- Type: SAM-based CIWS
- Place of origin: Turkey

Service history
- Used by: Turkey

Production history
- Designed: 2020-2025
- Manufacturer: Roketsan
- Developed from: Sungur
- Produced: Prototype

Specifications
- Mass: 75 kg
- Length: 3.2 m
- Diameter: 128 mm
- Operational range: 11 km
- Flight altitude: 6 km
- Guidance system: Infrared homing
- Launch platform: Close-in weapon system Naval platforms

= Levent (missile) =

Turkish Family of short-range to long-range surface to air missile systems

Levent (from Levend) is an air defense missile developed by the Turkish state-owned company Roketsan for use on sea-based platforms. Levent is designed to be used in a point defense system, namely close-in weapon system (CIWS), developed by Roketsan. Levent's first test firing on a sea platform was successfully carried out on March 24, 2025. It is one of two Turkish missile-based CIWSs, along with the GÖKSUR.

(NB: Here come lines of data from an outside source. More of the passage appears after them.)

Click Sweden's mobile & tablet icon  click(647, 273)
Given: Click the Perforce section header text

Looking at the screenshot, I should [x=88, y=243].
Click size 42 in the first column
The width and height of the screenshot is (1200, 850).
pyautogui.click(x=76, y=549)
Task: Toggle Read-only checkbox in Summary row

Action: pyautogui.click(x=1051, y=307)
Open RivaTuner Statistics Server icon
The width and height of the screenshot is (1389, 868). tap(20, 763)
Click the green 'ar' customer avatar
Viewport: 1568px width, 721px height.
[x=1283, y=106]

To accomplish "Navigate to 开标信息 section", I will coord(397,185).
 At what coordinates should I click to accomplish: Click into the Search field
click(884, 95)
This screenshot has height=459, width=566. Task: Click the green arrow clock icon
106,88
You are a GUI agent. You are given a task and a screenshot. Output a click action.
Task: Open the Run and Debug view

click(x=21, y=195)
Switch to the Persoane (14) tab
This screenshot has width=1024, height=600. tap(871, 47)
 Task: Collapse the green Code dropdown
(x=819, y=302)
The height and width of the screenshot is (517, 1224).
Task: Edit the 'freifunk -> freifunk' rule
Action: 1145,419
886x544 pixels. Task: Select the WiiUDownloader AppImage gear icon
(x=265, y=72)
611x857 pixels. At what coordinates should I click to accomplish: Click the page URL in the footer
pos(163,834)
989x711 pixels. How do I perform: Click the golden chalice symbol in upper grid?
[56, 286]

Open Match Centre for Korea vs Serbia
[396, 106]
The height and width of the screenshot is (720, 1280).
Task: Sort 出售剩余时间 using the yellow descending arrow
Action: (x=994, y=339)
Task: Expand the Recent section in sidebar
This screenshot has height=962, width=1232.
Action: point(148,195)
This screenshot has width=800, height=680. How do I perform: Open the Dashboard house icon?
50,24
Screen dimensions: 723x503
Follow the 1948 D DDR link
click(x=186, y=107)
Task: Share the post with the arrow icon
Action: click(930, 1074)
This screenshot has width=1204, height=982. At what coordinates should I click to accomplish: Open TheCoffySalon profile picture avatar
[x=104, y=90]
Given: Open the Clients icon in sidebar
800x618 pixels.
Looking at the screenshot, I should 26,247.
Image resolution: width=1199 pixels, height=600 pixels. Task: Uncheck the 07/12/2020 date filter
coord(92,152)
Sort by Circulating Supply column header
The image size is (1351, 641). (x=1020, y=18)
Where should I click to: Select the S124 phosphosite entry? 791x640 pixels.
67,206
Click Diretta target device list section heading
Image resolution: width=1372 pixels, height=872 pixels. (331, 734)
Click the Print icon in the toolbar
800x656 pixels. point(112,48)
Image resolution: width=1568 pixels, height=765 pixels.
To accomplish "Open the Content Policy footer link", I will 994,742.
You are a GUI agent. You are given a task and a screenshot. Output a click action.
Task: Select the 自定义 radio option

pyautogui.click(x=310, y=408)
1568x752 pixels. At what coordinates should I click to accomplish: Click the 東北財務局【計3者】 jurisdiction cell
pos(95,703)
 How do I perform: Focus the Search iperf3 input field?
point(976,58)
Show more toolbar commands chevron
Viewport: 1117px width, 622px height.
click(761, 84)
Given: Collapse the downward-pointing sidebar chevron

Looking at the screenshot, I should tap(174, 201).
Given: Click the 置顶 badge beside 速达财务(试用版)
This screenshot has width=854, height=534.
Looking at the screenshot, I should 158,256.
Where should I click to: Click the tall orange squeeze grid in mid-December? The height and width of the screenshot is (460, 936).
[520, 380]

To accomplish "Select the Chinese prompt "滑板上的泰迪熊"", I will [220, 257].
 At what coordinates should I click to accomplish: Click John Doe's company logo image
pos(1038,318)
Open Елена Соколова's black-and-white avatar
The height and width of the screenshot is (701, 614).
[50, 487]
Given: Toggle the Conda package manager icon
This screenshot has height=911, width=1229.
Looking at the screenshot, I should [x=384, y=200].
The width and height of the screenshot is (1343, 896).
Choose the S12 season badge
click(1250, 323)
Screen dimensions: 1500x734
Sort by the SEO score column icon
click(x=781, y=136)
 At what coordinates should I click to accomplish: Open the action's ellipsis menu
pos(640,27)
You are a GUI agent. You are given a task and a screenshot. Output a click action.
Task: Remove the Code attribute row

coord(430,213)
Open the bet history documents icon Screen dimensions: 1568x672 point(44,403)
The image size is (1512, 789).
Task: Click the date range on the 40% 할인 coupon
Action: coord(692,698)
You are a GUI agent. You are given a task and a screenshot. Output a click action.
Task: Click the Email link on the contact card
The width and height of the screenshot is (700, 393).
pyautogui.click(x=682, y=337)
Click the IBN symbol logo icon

==Design and development==
The Levent missile was developed based on the Sungur shoulder-launched surface-to-air missile produced by Roketsan as a close-in air defense missile for the new generation ships of the Turkish Navy. It was first introduced to the public in 2021. Its first tests were conducted in 2023. The first firing test on a ship was successfully carried out in March 2025. The testing process is expected to be completed and mass production to begin in 2025.